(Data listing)

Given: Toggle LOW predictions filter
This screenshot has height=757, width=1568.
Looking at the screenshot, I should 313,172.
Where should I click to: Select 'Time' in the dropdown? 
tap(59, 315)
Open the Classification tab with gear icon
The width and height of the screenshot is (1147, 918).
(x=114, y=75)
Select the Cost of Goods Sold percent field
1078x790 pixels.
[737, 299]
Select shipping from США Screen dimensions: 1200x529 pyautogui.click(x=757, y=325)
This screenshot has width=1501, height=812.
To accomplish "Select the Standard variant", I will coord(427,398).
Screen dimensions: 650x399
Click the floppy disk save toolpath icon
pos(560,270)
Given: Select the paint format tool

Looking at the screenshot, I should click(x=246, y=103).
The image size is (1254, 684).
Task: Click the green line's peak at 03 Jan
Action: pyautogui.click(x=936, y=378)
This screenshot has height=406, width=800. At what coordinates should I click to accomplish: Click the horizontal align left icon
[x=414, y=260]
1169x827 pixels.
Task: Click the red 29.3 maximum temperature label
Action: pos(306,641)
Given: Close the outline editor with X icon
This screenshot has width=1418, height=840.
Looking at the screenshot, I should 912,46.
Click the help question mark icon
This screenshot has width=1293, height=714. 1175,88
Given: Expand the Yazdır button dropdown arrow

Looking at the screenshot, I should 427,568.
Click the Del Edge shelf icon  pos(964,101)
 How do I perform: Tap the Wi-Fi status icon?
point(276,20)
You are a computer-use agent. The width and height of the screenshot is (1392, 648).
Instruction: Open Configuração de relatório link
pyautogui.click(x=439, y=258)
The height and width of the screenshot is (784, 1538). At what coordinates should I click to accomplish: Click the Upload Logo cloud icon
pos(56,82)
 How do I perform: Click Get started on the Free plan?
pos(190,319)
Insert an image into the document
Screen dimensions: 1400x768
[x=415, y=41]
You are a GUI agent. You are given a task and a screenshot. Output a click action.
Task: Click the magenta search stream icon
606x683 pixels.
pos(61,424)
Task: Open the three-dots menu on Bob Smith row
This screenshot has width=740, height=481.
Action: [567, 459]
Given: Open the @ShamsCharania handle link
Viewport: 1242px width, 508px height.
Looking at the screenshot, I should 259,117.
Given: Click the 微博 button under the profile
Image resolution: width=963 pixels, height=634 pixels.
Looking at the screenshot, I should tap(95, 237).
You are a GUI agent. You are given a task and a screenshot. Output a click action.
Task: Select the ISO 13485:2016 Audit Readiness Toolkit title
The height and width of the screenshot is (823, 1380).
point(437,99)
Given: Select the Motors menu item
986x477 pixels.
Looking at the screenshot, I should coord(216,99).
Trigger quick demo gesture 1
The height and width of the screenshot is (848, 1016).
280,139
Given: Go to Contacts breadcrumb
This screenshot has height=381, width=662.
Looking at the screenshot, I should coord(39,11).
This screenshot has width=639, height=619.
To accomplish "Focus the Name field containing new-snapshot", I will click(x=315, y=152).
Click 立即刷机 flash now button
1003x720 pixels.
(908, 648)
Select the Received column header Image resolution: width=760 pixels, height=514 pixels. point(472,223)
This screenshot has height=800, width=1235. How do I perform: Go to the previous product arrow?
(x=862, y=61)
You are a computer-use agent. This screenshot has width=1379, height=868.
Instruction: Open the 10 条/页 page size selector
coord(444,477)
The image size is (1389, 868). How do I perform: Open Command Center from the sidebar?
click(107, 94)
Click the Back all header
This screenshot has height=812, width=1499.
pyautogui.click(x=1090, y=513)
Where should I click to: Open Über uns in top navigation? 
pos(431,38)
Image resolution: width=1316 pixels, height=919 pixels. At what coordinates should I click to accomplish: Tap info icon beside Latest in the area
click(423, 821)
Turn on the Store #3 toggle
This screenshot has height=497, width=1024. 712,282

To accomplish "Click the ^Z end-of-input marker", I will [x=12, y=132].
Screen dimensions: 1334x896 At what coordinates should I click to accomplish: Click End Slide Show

**Exercise goal**. Convert every line of the items above into a numbered list, omitting any blank lines.

**Solution**.
1. Given: Toggle LOW predictions filter
2. This screenshot has height=757, width=1568.
3. Looking at the screenshot, I should 313,172.
4. Where should I click to: Select 'Time' in the dropdown? 
5. tap(59, 315)
6. Open the Classification tab with gear icon
7. The width and height of the screenshot is (1147, 918).
8. (x=114, y=75)
9. Select the Cost of Goods Sold percent field
10. 1078x790 pixels.
11. [737, 299]
12. Select shipping from США Screen dimensions: 1200x529 pyautogui.click(x=757, y=325)
13. This screenshot has width=1501, height=812.
14. To accomplish "Select the Standard variant", I will coord(427,398).
15. Screen dimensions: 650x399
16. Click the floppy disk save toolpath icon
17. pos(560,270)
18. Given: Select the paint format tool
19. Looking at the screenshot, I should click(x=246, y=103).
20. The image size is (1254, 684).
21. Task: Click the green line's peak at 03 Jan
22. Action: pyautogui.click(x=936, y=378)
23. This screenshot has height=406, width=800. At what coordinates should I click to accomplish: Click the horizontal align left icon
24. [x=414, y=260]
25. 1169x827 pixels.
26. Task: Click the red 29.3 maximum temperature label
27. Action: pos(306,641)
28. Given: Close the outline editor with X icon
29. This screenshot has width=1418, height=840.
30. Looking at the screenshot, I should 912,46.
31. Click the help question mark icon
32. This screenshot has width=1293, height=714. 1175,88
33. Given: Expand the Yazdır button dropdown arrow
34. Looking at the screenshot, I should 427,568.
35. Click the Del Edge shelf icon  pos(964,101)
36.  How do I perform: Tap the Wi-Fi status icon?
37. point(276,20)
38. You are a computer-use agent. The width and height of the screenshot is (1392, 648).
39. Instruction: Open Configuração de relatório link
40. pyautogui.click(x=439, y=258)
41. The height and width of the screenshot is (784, 1538). At what coordinates should I click to accomplish: Click the Upload Logo cloud icon
42. pos(56,82)
43.  How do I perform: Click Get started on the Free plan?
44. pos(190,319)
45. Insert an image into the document
46. Screen dimensions: 1400x768
47. [x=415, y=41]
48. You are a GUI agent. You are given a task and a screenshot. Output a click action.
49. Task: Click the magenta search stream icon
50. 606x683 pixels.
51. pos(61,424)
52. Task: Open the three-dots menu on Bob Smith row
53. This screenshot has width=740, height=481.
54. Action: [567, 459]
55. Given: Open the @ShamsCharania handle link
56. Viewport: 1242px width, 508px height.
57. Looking at the screenshot, I should 259,117.
58. Given: Click the 微博 button under the profile
59. Image resolution: width=963 pixels, height=634 pixels.
60. Looking at the screenshot, I should tap(95, 237).
61. You are a GUI agent. You are given a task and a screenshot. Output a click action.
62. Task: Select the ISO 13485:2016 Audit Readiness Toolkit title
63. The height and width of the screenshot is (823, 1380).
64. point(437,99)
65. Given: Select the Motors menu item
66. 986x477 pixels.
67. Looking at the screenshot, I should coord(216,99).
68. Trigger quick demo gesture 1
69. The height and width of the screenshot is (848, 1016).
70. 280,139
71. Given: Go to Contacts breadcrumb
72. This screenshot has height=381, width=662.
73. Looking at the screenshot, I should coord(39,11).
74. This screenshot has width=639, height=619.
75. To accomplish "Focus the Name field containing new-snapshot", I will click(x=315, y=152).
76. Click 立即刷机 flash now button
77. 1003x720 pixels.
78. (908, 648)
79. Select the Received column header Image resolution: width=760 pixels, height=514 pixels. point(472,223)
80. This screenshot has height=800, width=1235. How do I perform: Go to the previous product arrow?
81. (x=862, y=61)
82. You are a computer-use agent. This screenshot has width=1379, height=868.
83. Instruction: Open the 10 条/页 page size selector
84. coord(444,477)
85. The image size is (1389, 868). How do I perform: Open Command Center from the sidebar?
86. click(107, 94)
87. Click the Back all header
88. This screenshot has height=812, width=1499.
89. pyautogui.click(x=1090, y=513)
90. Where should I click to: Open Über uns in top navigation? 
91. pos(431,38)
92. Image resolution: width=1316 pixels, height=919 pixels. At what coordinates should I click to accomplish: Tap info icon beside Latest in the area
93. click(423, 821)
94. Turn on the Store #3 toggle
95. This screenshot has height=497, width=1024. 712,282
96. To accomplish "Click the ^Z end-of-input marker", I will [x=12, y=132].
97. Screen dimensions: 1334x896 At what coordinates should I click to accomplish: Click End Slide Show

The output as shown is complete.